(RECORDS begins)
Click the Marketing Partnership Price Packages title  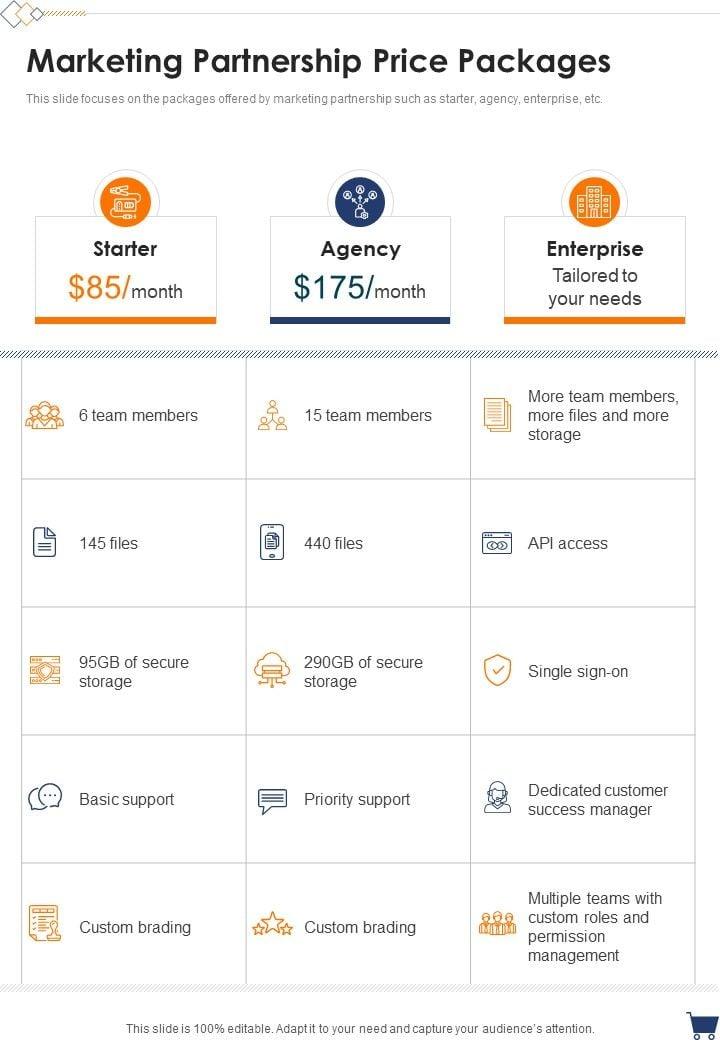[x=318, y=62]
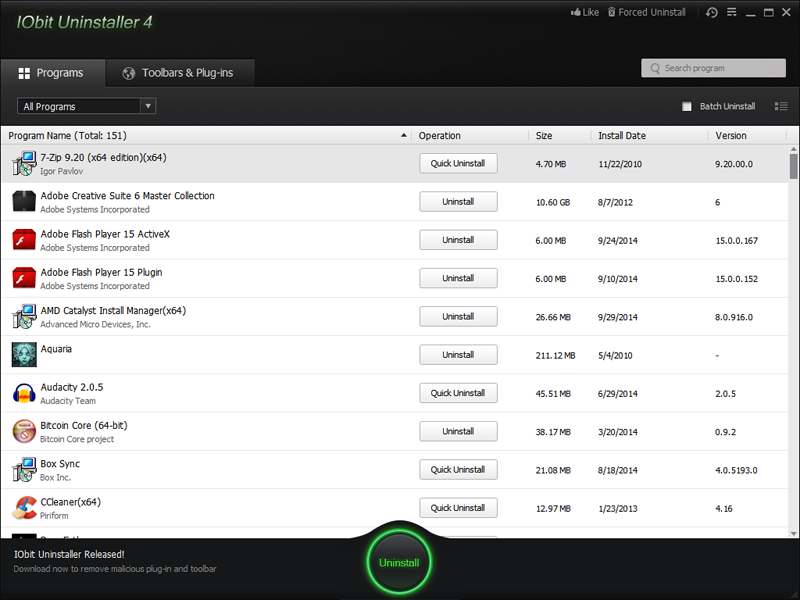Viewport: 800px width, 600px height.
Task: Click Uninstall for Bitcoin Core
Action: [x=458, y=431]
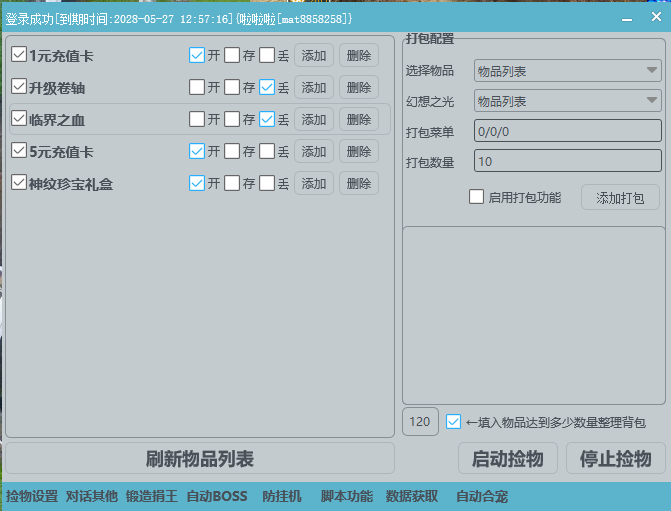Click the 刷新物品列表 button

[200, 459]
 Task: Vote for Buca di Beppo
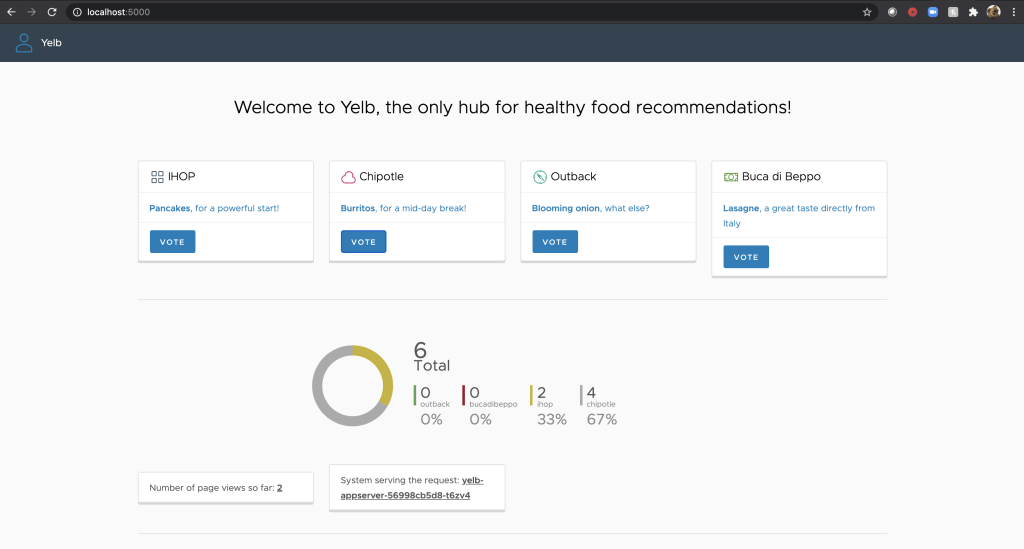[x=746, y=257]
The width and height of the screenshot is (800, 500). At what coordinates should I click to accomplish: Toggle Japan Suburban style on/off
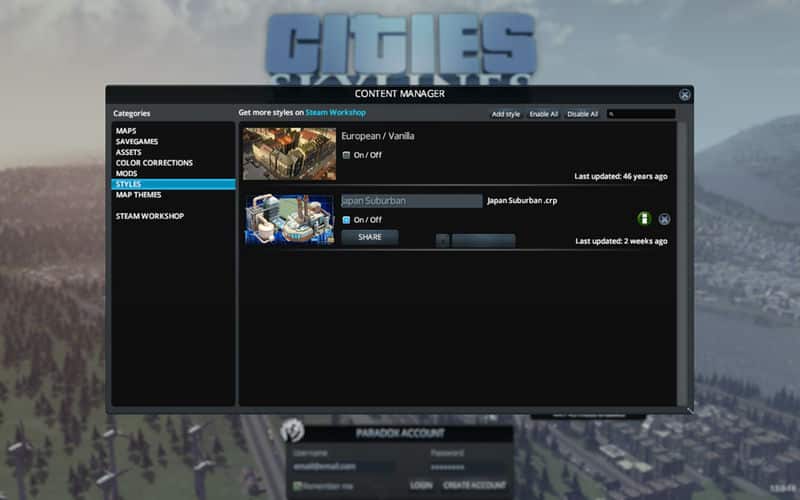click(x=346, y=219)
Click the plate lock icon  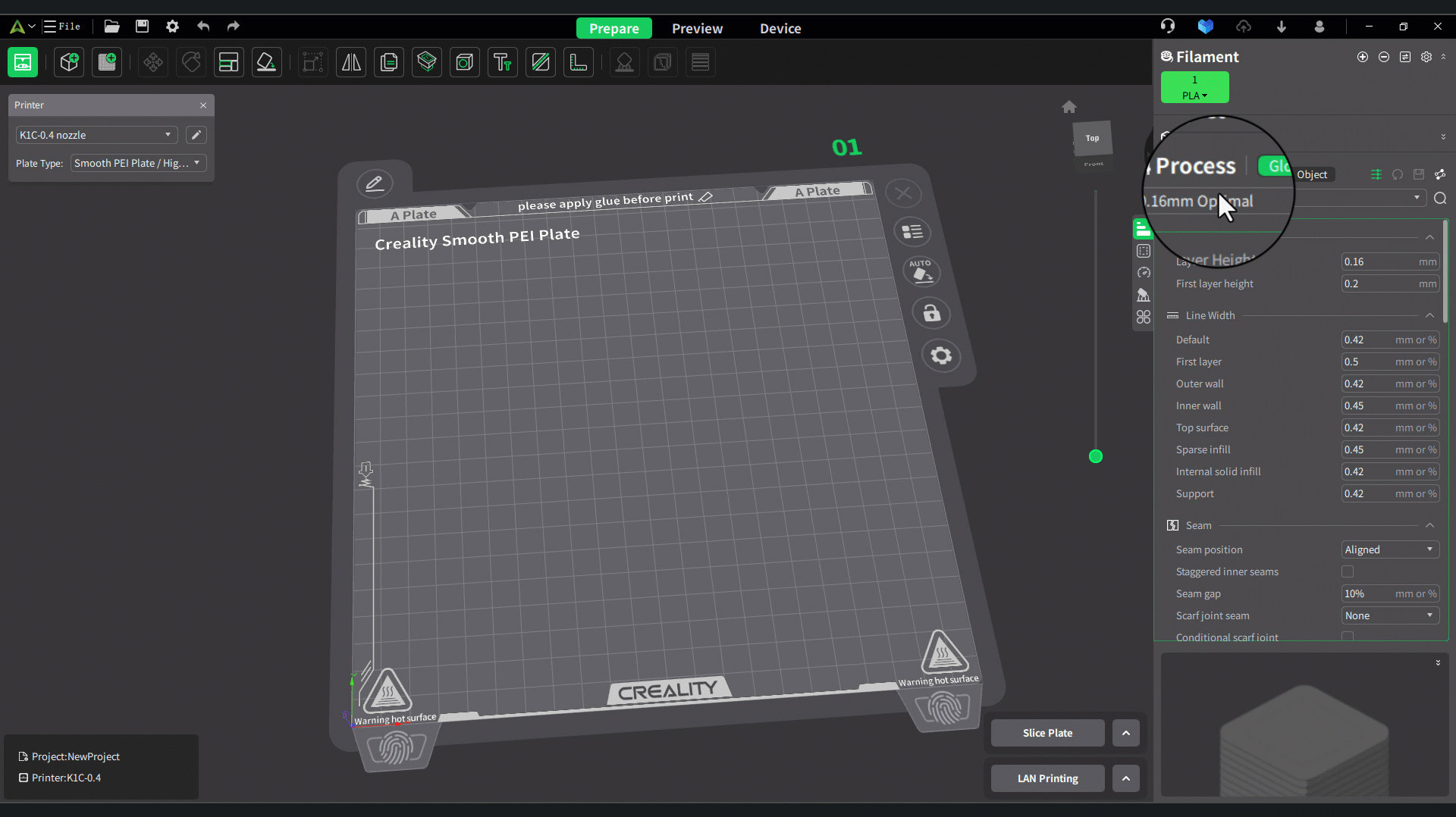coord(931,313)
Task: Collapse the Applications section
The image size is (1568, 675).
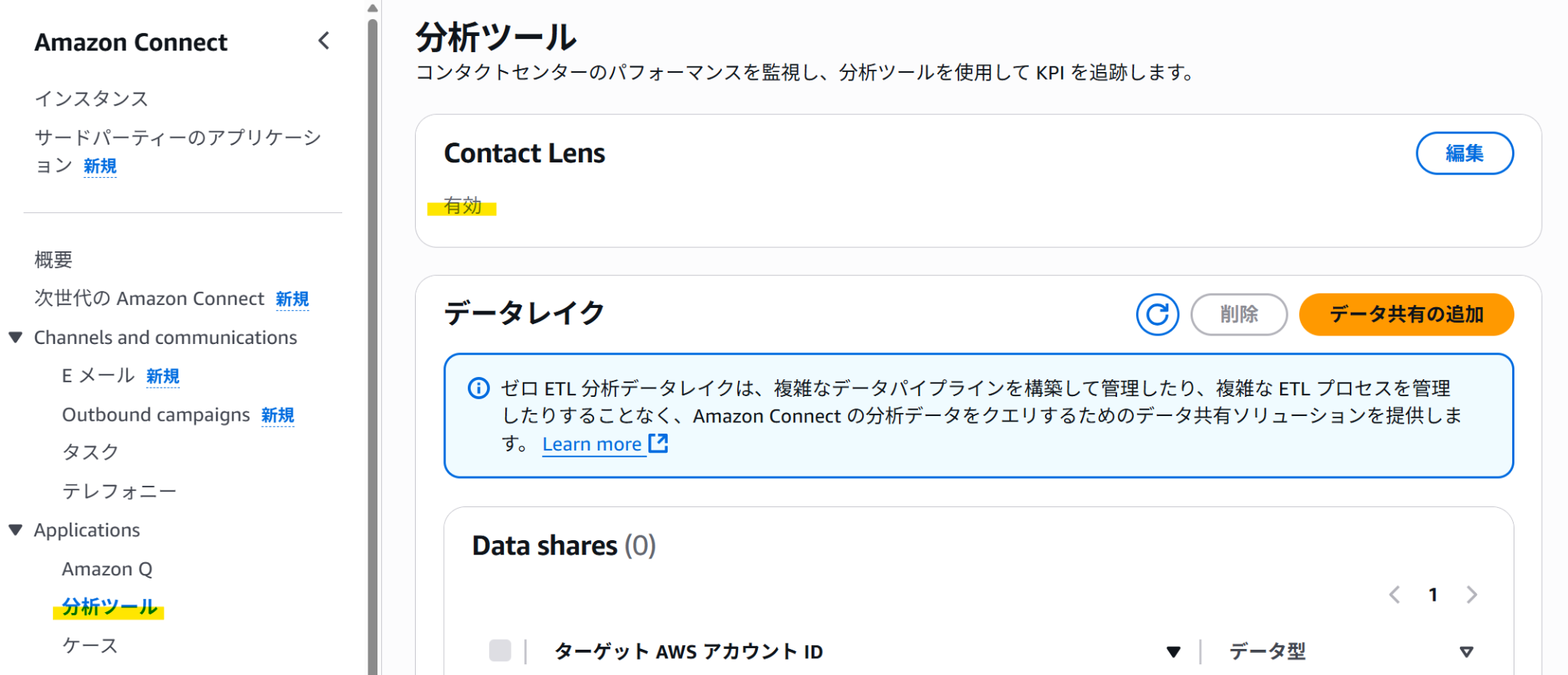Action: coord(15,529)
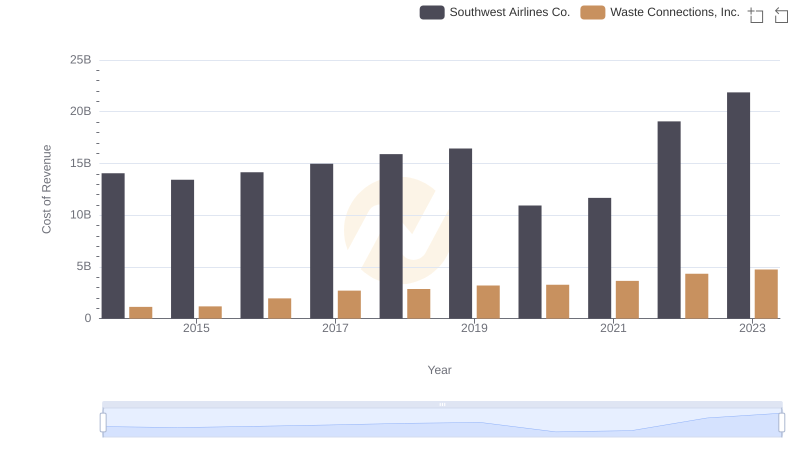Click the Southwest Airlines bar for 2021
This screenshot has width=800, height=461.
(599, 258)
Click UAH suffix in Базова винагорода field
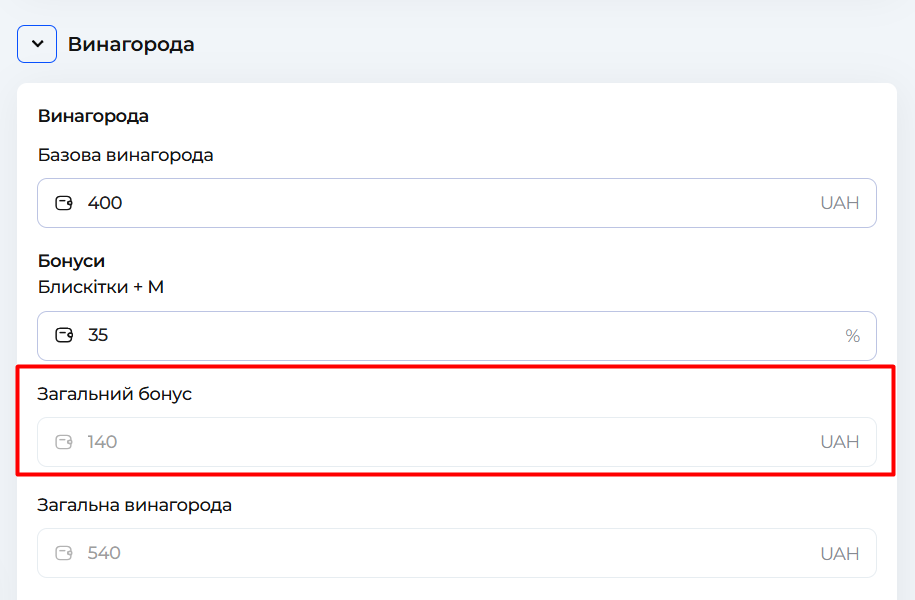The height and width of the screenshot is (600, 915). click(x=840, y=203)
(RECORDS ends)
*EXERCISE:* Restate the lines above exactly, from the one bearing "Task: Collapse the Applications section" through the final line of the material, both included, omitting pictures.

*RESPONSE FOR THIS EXERCISE:*
Task: Collapse the Applications section
The image size is (1568, 675).
Action: coord(15,529)
Click the Southwest Airlines bar for 2021
This screenshot has width=800, height=461.
(599, 258)
Click UAH suffix in Базова винагорода field
The height and width of the screenshot is (600, 915). click(x=840, y=203)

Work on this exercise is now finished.